* _REQUIREMENT_:
Write out the whole listing below word for word, keeping every line as it appears.

# # # # #

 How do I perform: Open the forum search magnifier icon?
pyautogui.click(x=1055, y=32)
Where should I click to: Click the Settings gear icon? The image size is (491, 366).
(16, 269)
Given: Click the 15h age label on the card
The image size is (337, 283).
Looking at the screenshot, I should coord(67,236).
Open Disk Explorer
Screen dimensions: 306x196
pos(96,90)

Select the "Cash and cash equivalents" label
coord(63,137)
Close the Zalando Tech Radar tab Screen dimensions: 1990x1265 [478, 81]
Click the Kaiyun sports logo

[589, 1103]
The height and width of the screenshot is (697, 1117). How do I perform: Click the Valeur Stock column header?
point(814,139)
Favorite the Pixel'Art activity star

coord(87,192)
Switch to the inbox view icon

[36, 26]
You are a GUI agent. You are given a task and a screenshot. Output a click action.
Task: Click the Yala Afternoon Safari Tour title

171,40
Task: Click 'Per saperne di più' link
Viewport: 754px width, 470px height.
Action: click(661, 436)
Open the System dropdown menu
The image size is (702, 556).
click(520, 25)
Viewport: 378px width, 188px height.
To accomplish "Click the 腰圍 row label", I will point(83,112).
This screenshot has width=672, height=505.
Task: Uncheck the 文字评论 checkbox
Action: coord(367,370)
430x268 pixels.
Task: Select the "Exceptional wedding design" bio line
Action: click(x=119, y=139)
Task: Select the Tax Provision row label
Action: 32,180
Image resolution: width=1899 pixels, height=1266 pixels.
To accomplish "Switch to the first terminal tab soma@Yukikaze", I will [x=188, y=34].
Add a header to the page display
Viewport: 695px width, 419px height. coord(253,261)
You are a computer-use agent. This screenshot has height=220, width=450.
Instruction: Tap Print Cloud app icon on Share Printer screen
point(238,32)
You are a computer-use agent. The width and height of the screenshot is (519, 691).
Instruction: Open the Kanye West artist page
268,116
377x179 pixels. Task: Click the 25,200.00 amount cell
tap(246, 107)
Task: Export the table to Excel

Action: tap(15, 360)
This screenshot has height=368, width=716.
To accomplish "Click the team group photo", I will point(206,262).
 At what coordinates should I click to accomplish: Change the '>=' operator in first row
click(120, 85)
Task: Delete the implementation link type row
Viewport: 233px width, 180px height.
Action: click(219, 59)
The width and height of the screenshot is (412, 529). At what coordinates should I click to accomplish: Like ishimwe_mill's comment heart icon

# # # # #

* _FINAL RESULT_:
 How do I perform: Open the forum search magnifier icon?
pyautogui.click(x=1055, y=32)
Where should I click to: Click the Settings gear icon? The image size is (491, 366).
(16, 269)
Given: Click the 15h age label on the card
The image size is (337, 283).
Looking at the screenshot, I should coord(67,236).
Open Disk Explorer
Screen dimensions: 306x196
pos(96,90)

Select the "Cash and cash equivalents" label
coord(63,137)
Close the Zalando Tech Radar tab Screen dimensions: 1990x1265 [478, 81]
Click the Kaiyun sports logo

[589, 1103]
The height and width of the screenshot is (697, 1117). How do I perform: Click the Valeur Stock column header?
point(814,139)
Favorite the Pixel'Art activity star

coord(87,192)
Switch to the inbox view icon

[36, 26]
You are a GUI agent. You are given a task and a screenshot. Output a click action.
Task: Click the Yala Afternoon Safari Tour title

171,40
Task: Click 'Per saperne di più' link
Viewport: 754px width, 470px height.
Action: click(661, 436)
Open the System dropdown menu
The image size is (702, 556).
click(520, 25)
Viewport: 378px width, 188px height.
To accomplish "Click the 腰圍 row label", I will point(83,112).
This screenshot has width=672, height=505.
Task: Uncheck the 文字评论 checkbox
Action: coord(367,370)
430x268 pixels.
Task: Select the "Exceptional wedding design" bio line
Action: click(x=119, y=139)
Task: Select the Tax Provision row label
Action: 32,180
Image resolution: width=1899 pixels, height=1266 pixels.
To accomplish "Switch to the first terminal tab soma@Yukikaze", I will [x=188, y=34].
Add a header to the page display
Viewport: 695px width, 419px height. coord(253,261)
You are a computer-use agent. This screenshot has height=220, width=450.
Instruction: Tap Print Cloud app icon on Share Printer screen
point(238,32)
You are a computer-use agent. The width and height of the screenshot is (519, 691).
Instruction: Open the Kanye West artist page
268,116
377x179 pixels. Task: Click the 25,200.00 amount cell
tap(246, 107)
Task: Export the table to Excel

Action: tap(15, 360)
This screenshot has height=368, width=716.
To accomplish "Click the team group photo", I will point(206,262).
 At what coordinates should I click to accomplish: Change the '>=' operator in first row
click(120, 85)
Task: Delete the implementation link type row
Viewport: 233px width, 180px height.
Action: click(219, 59)
The width and height of the screenshot is (412, 529). At what coordinates should I click to accomplish: Like ishimwe_mill's comment heart icon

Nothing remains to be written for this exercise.